Part 18: My Grandfather

Arthur Swinfield was born on 27th March 1883 at Barossa Common in Camberley, Surrey. He was the third son but the only child of William and Elizabeth to survive to adulthood. His teenage brother, William Thomas, died in the Boer War.

1901 census of Earl Shilton
He joined the army after 1901, when he had been making boots in the ancestral home in Leicestershire, and served in India. No attestation and discharge records exist for him at the National Archives in WO97.

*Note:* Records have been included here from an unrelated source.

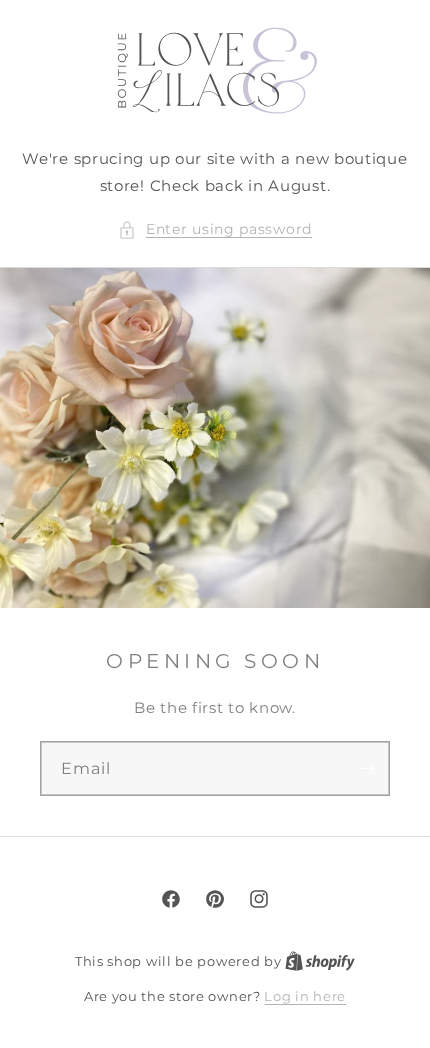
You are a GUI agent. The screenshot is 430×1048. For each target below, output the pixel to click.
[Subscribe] (367, 768)
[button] (215, 229)
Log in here (305, 996)
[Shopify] (320, 961)
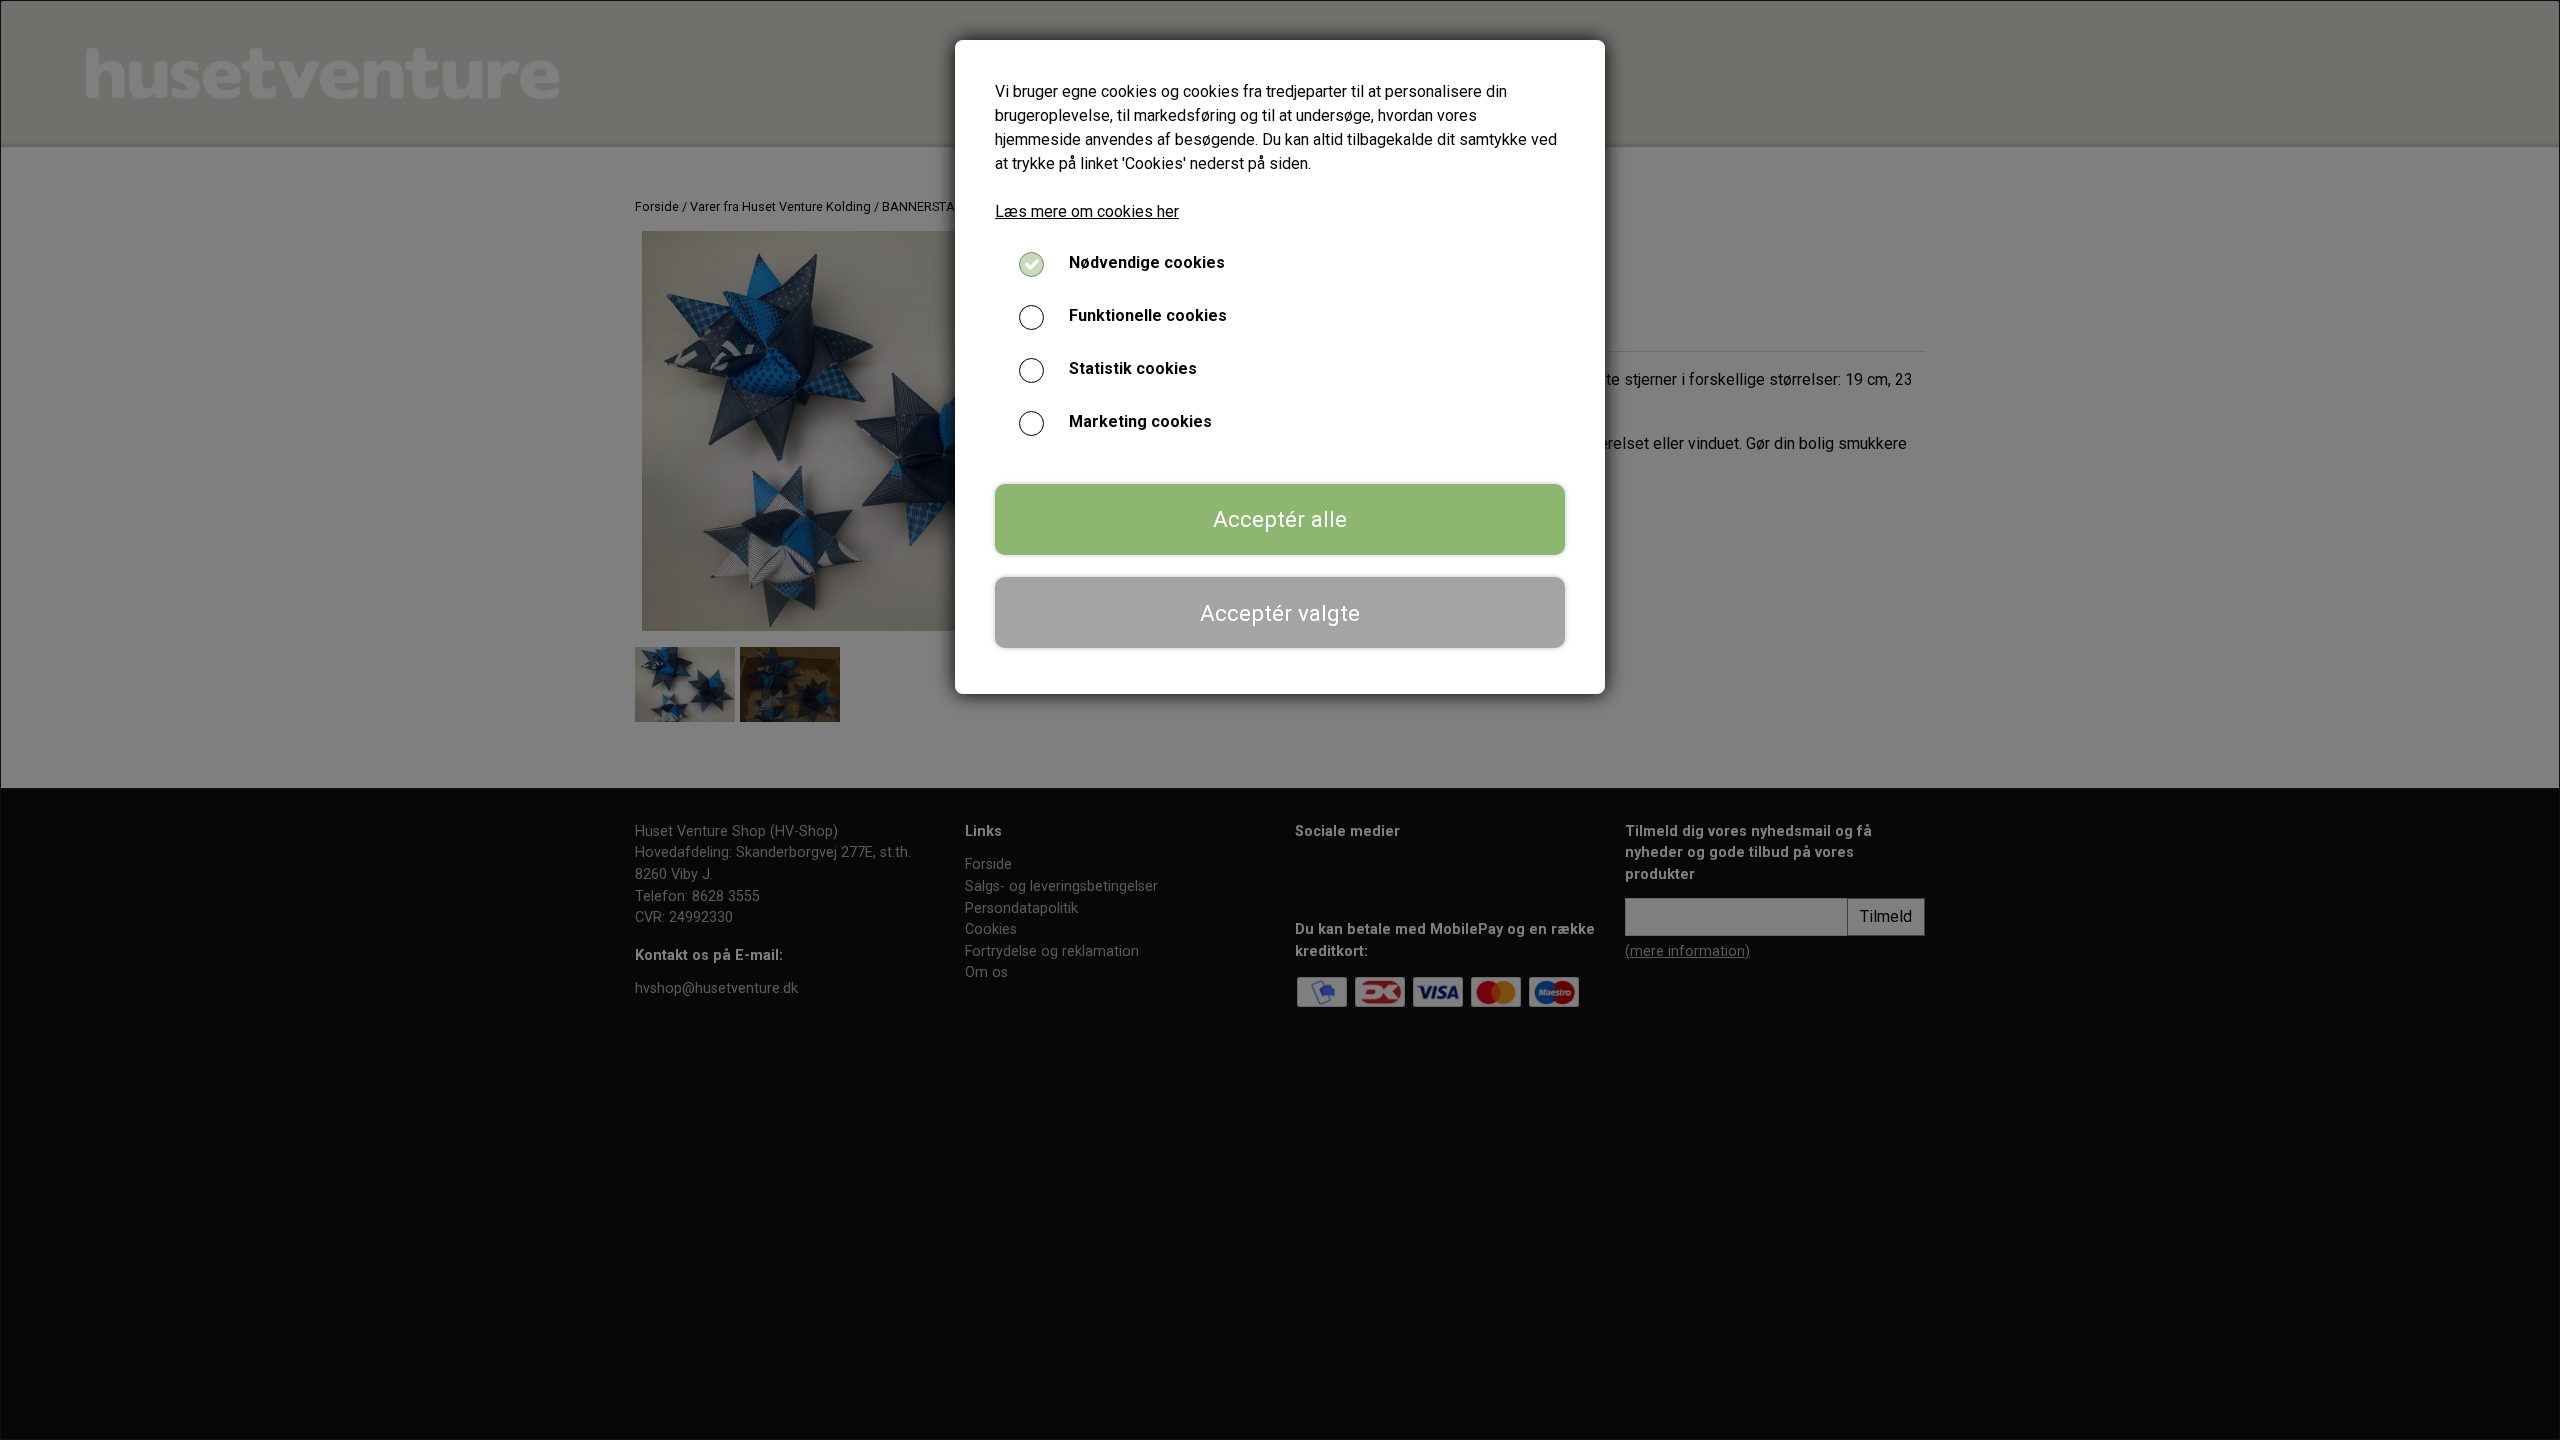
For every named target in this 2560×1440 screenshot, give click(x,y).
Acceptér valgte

By 1911, after leaving the army and returning to England, he was working as footman to Major General Charles Matthew Griffith and his family at Maes Gwyn in Winchester, Hampshire. The General had been born at Poona, India, and perhaps they had met on the subcontinent.

1911 census of Winchester
In September 1912, he successfully applied for a job as a butler at the Royal Military College (later the Royal Military Academy), Sandhurst. The following year, on 4th August 1913, he married Edith Elizabeth Worsfold at St Michael’s Church, York Town, Camberley. He was then 30 and working as a waiter.

His WWI medal card

He enlisted for WWI in December 1914 and saw action in France with the Leicestershire and Lincolnshire Regiments. Once again, no records have survived to document his service in the Great War in either WO363 or WO364 at TNA.  
Sandhurst service record 
After the war, he returned to Sandhurst where he was to work until January 1925 according to his recently released employment record. For some reason, that records him as C. Swinfield and he was earning a little more than £2-10s per week after more than 10 years service there! While there, he was a member of the Rifle Club and won a spoon in one of their monthly competitions.

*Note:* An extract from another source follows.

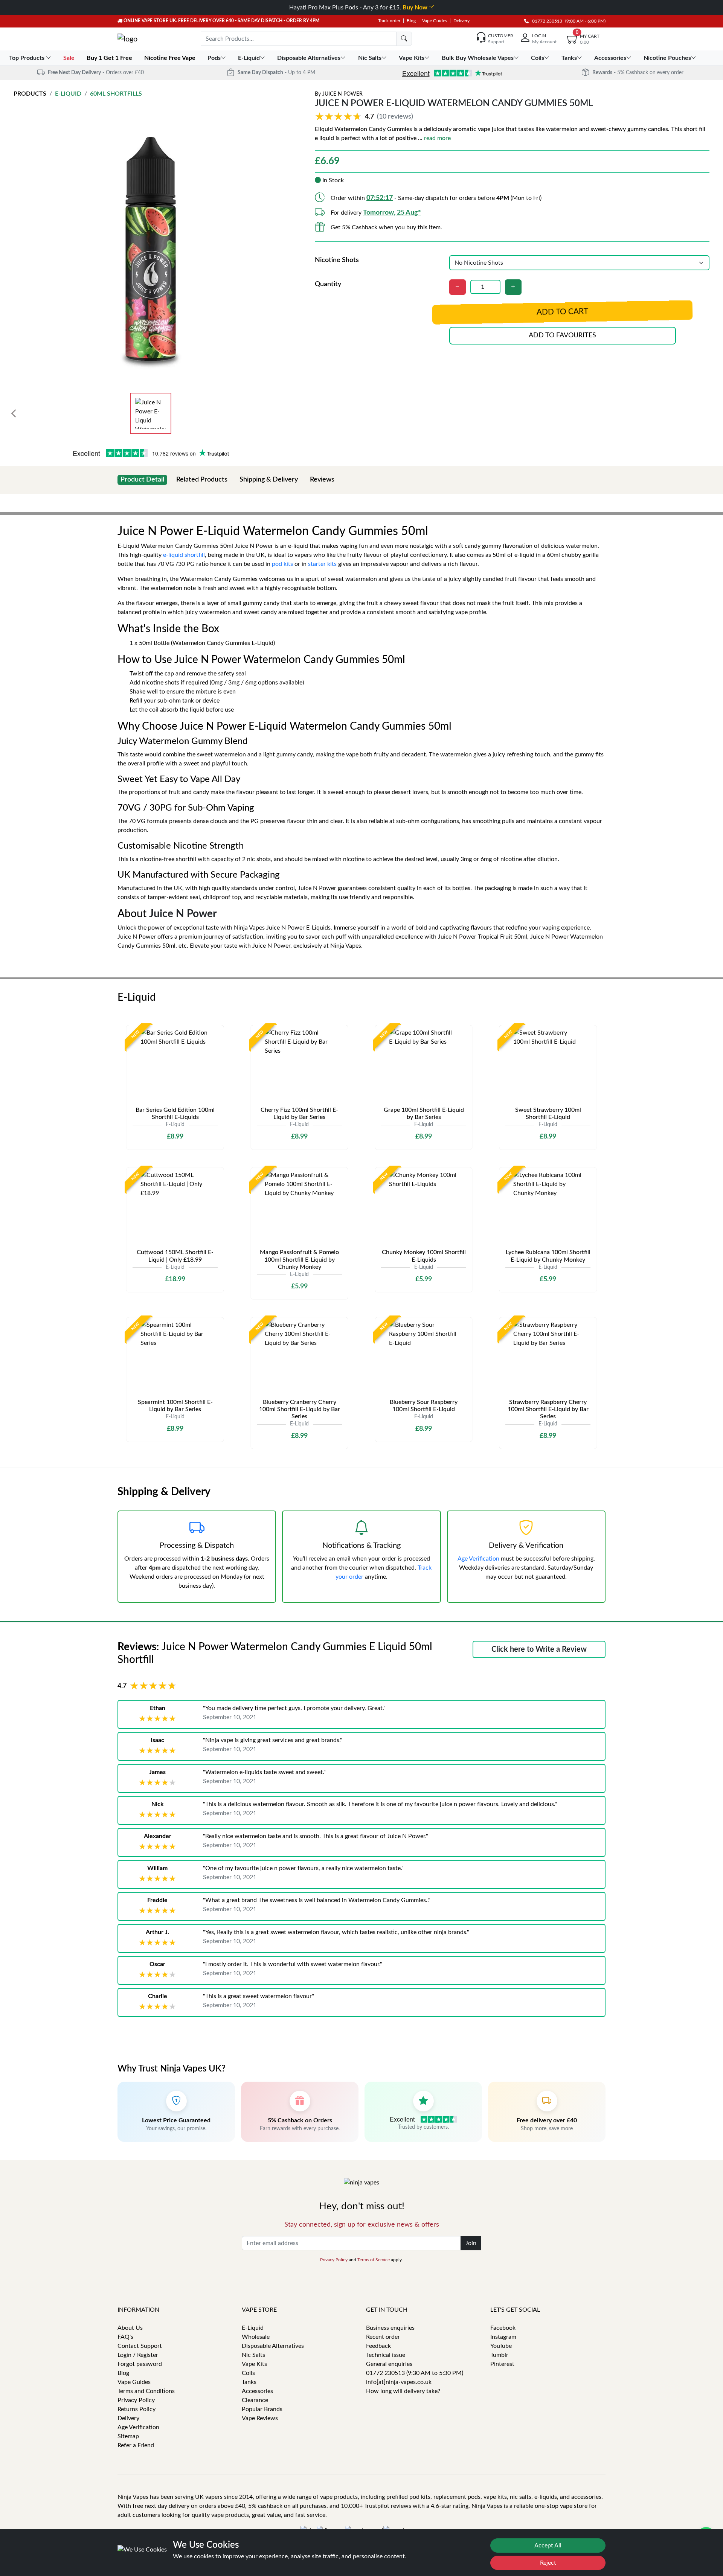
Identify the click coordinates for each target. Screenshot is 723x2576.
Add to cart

At that time, the marriage finally produced issue. Their only child, Reginald Ernest, who was to become my father, was born on 11th January 1925, almost twelve years after their wedding.

In his retirement, Arthur was a keen supporter of Camberley Football Club and on Saturday afternoons before the Second World War, he would take Reg to watch them playing at their home ground of Krooner Park. During WWII, on its formation in 1940, he joined the Local Defence Volunteers (later to become the Home Guard) and served until it was disbanded in 1944. Was he Corporal Jones or Private Godfrey?

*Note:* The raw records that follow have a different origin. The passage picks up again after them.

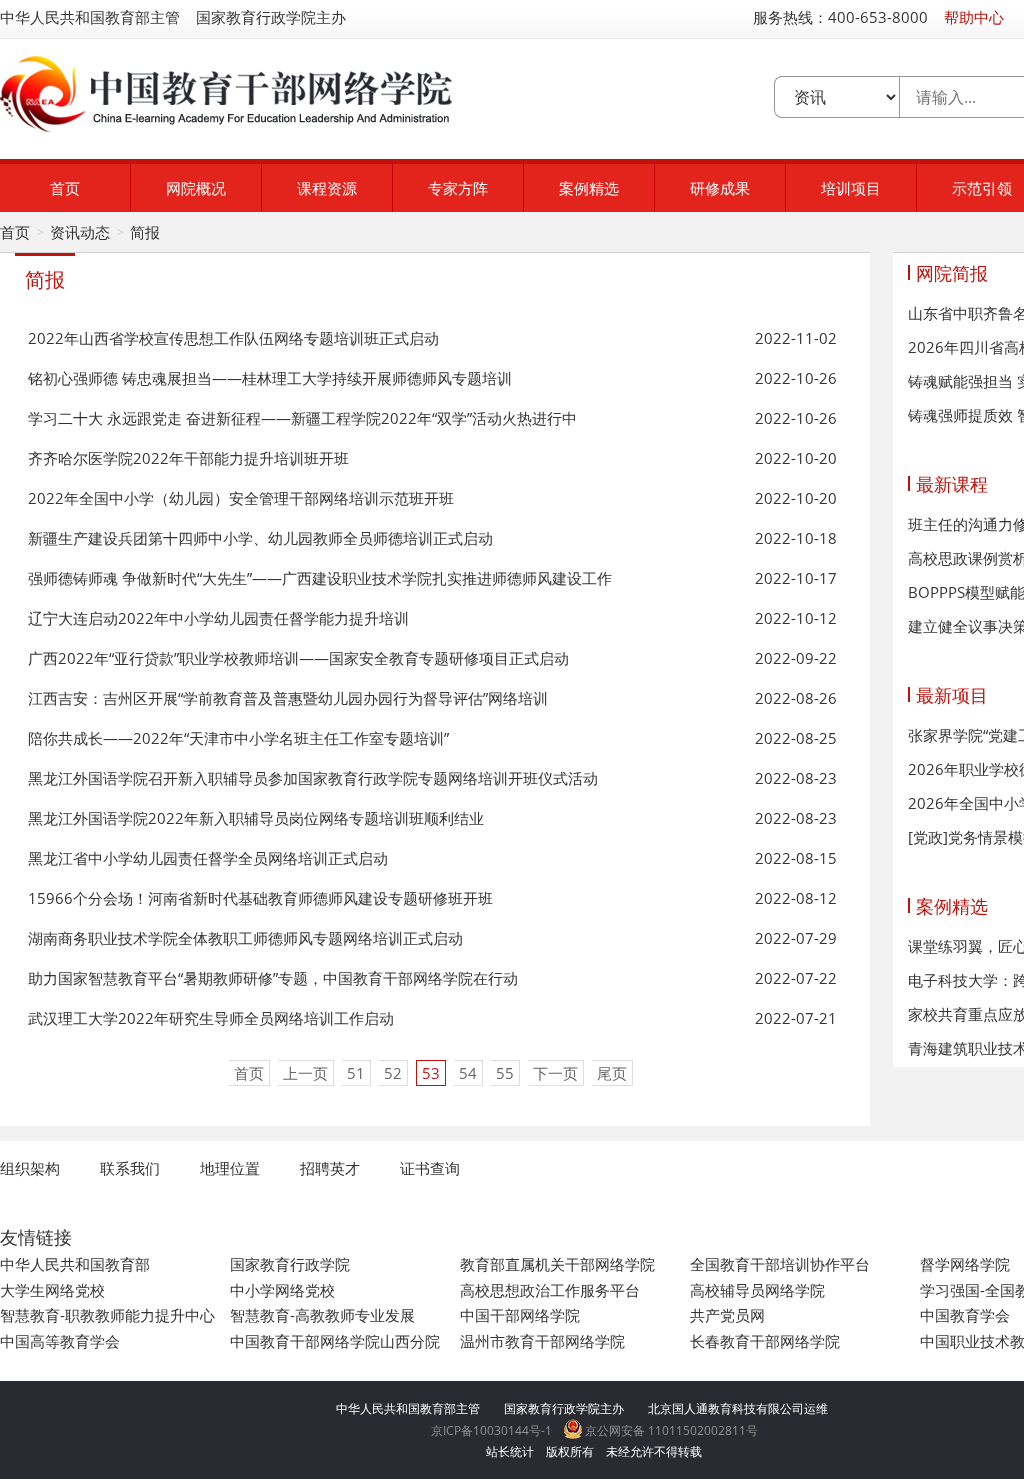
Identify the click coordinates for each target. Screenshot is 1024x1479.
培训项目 (851, 188)
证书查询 (430, 1168)
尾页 (612, 1073)
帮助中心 (974, 17)
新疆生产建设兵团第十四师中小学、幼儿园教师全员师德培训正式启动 (260, 538)
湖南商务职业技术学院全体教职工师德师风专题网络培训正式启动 (245, 938)
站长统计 (510, 1451)
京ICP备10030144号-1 (491, 1430)
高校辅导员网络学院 (757, 1290)
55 (505, 1073)
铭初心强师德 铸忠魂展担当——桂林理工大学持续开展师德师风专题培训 (270, 378)
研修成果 (720, 188)
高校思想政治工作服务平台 (550, 1290)
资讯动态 (80, 232)
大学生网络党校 (52, 1290)
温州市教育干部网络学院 (542, 1341)
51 (356, 1073)
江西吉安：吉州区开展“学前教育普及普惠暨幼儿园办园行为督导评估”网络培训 (288, 698)
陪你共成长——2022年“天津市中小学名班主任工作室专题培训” (238, 738)
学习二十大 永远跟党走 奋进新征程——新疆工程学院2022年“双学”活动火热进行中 (302, 418)
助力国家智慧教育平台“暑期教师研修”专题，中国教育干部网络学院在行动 (273, 978)
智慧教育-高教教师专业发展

1895 map of Camberley reproduced by Alan Godfrey
In October 1946, when the RMA closed, he was presented with a certificate expressing gratitude for more than 34 years of service to those who trained there. He liked to play darts and most evenings, on his way home from work at 8pm, he would call in at the Staff Hotel for a game and a pint or two of beer.  He always cycled the two miles from his home at 9 St Mary’s Road, Camberley, to work. His bicycle had 30” wheels and a  high gearing which meant that it was  hard to pedal and he progressed very slowly!

He retired from the RMA in 1948 when he was 65 and did some odd jobs gardening until he became too breathless to work as a result of emphysema. He died at home after a long illness on 19th March 1956, at the age of nearly 73, and was buried in York Town churchyard.